Since January 1, 2017, Prof. Dirk Ryckbosch is a Belgian delegate to the CERN Council. He replaces Prof. Walter Van Doninck who filled this position for many years, and additionally was vice-president of the Council.
Dirk Ryckbosch graduated as master of Physics in 1979 from Ghent University, and in 1984, obtaining his PhD in Physics, in Ghent too. At that time his research was focused on subnuclear degrees of freedom in atomic nuclei. He pursued that line of research at electron accelerators at different laboratories around Europe: Saclay (France), Lund (Sweden), Amsterdam (the Netherlands), Mainz and Bonn (Germany). From 1995 on he moved towards high-energy physics and joined the HERMES experiment at the HERA-accelerator in DESY/Hamburg (Germany). Between 2001 and 2003, he was spokesperson for the HERMES experiment, studying the spin structure of the nucleon.
In 2000, Dirk Ryckbosch was appointed associate professor at Ghent University, and presently he is senior full professor at the Department of Physics and Astronomy. He has been chair of this department since 2006.
The research group Experimental Particle Physics which Prof. Ryckbosch established and leads, joined the IceCube neutrino telescope experiment in 2005, and in 2007 the CMS-experiment in CERN. Presently, the group consists of about 25 physicists, of which about 15 are active at CERN.
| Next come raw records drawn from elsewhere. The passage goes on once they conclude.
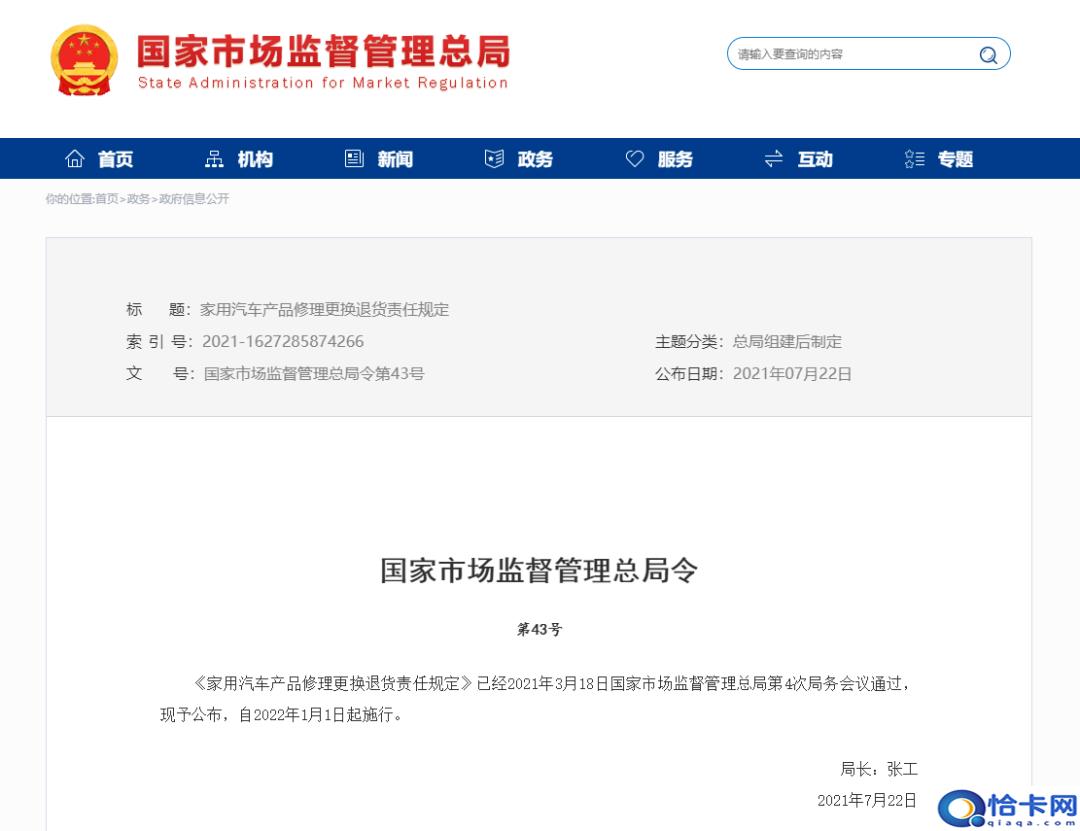Click the shield document icon beside 政务
This screenshot has width=1080, height=831.
coord(494,159)
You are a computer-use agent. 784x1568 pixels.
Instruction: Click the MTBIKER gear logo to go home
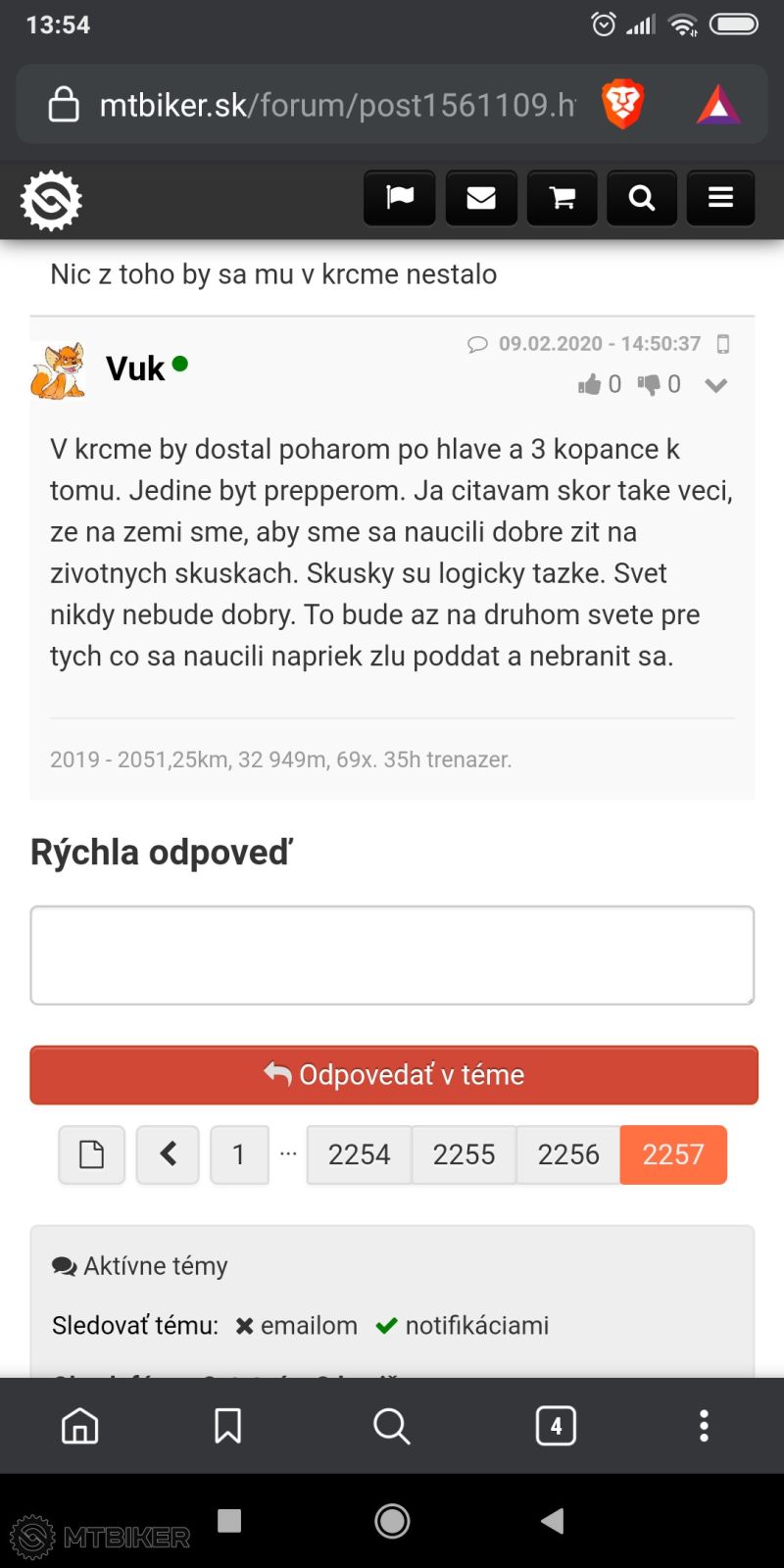[x=51, y=199]
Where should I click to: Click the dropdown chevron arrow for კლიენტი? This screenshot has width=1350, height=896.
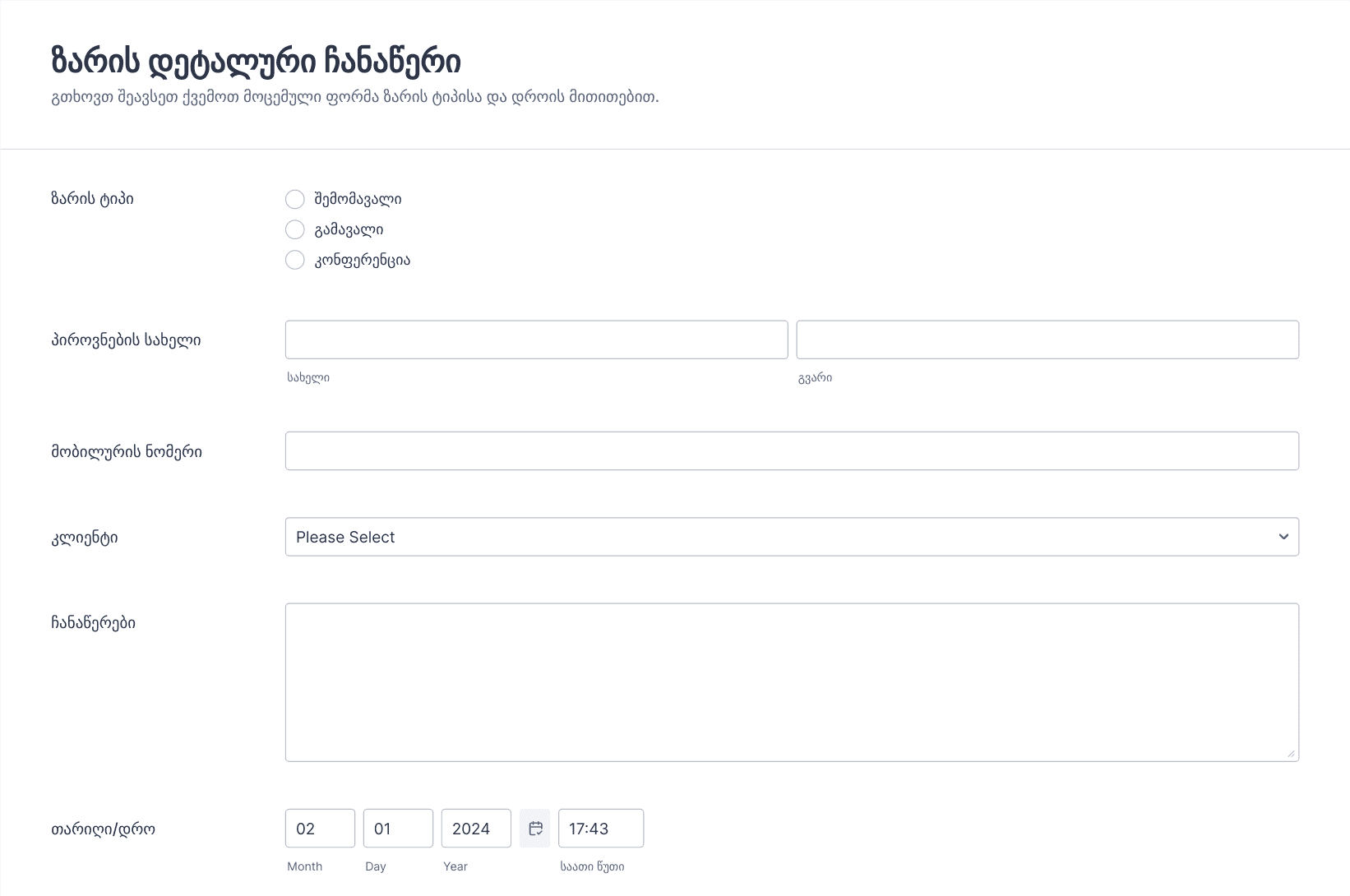pyautogui.click(x=1283, y=537)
According to Dirk Ryckbosch, sharing our passion for fundamental research (and particle physics in particular) is an integral part of a researcher's task. On a yearly basis he gives about 20 talks to a broad audience, he organizes the Masterclasses Particle Physics in Ghent, and provides advanced courses for physics teachers at secondary schools. For the past three years, he has represented Belgium in the International Particle Physics Outreach Group (IPPOG).
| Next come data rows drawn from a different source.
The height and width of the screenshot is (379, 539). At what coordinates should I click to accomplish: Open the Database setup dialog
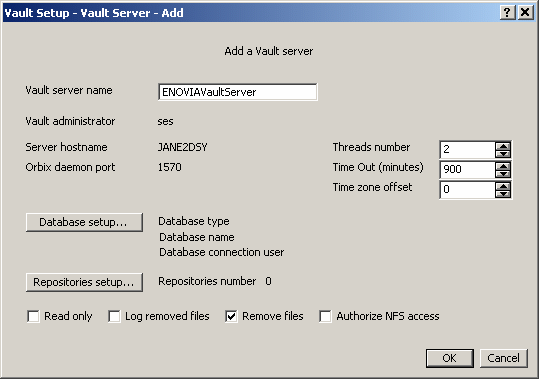click(84, 222)
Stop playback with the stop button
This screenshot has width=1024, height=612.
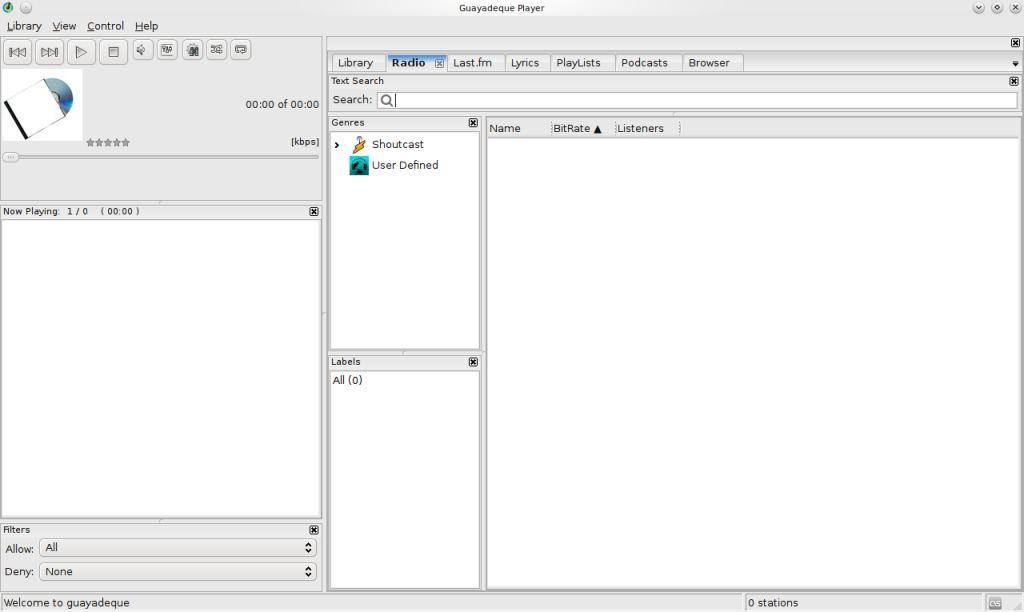tap(113, 51)
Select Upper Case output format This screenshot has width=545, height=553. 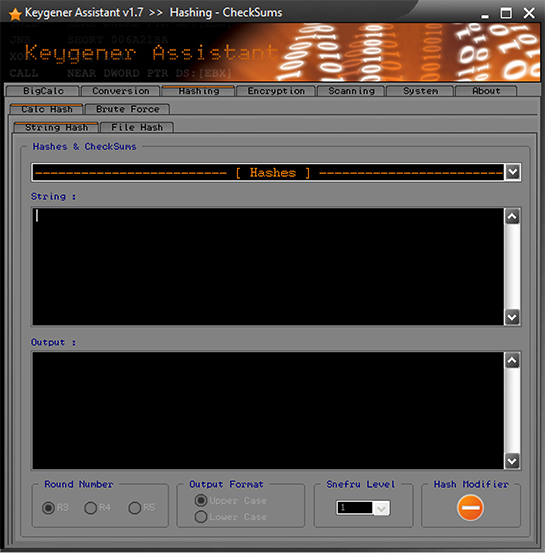click(231, 500)
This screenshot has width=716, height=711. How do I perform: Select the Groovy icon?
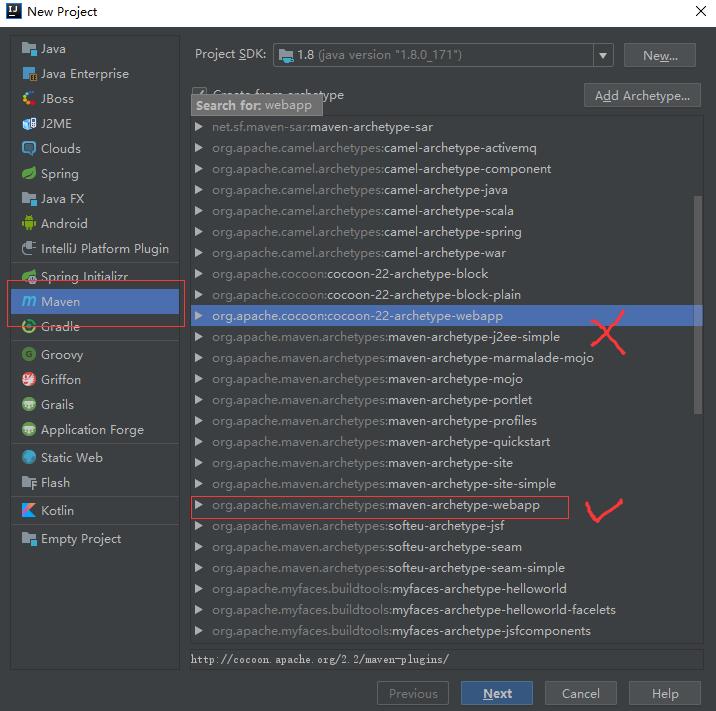point(27,355)
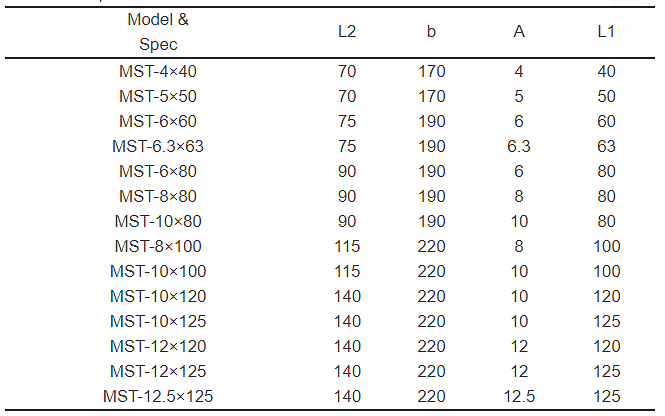Click the MST-8×100 model cell
This screenshot has height=416, width=665.
(x=158, y=247)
Being a member of the CERN Council is a unique opportunity to contribute to the fundamental research carried out at CERN. As one of two Belgian representatives in the Council, part of the task is to act as a contact person between CERN management and the Belgian researchers. But also between CERN and the many stakeholders in Belgium: companies able to provide CERN with state-of-the-art technology, companies that can help develop technology with CERN, policy makers that have to ensure the continued support for fundamental research, and last but not least, the general public that supports this research.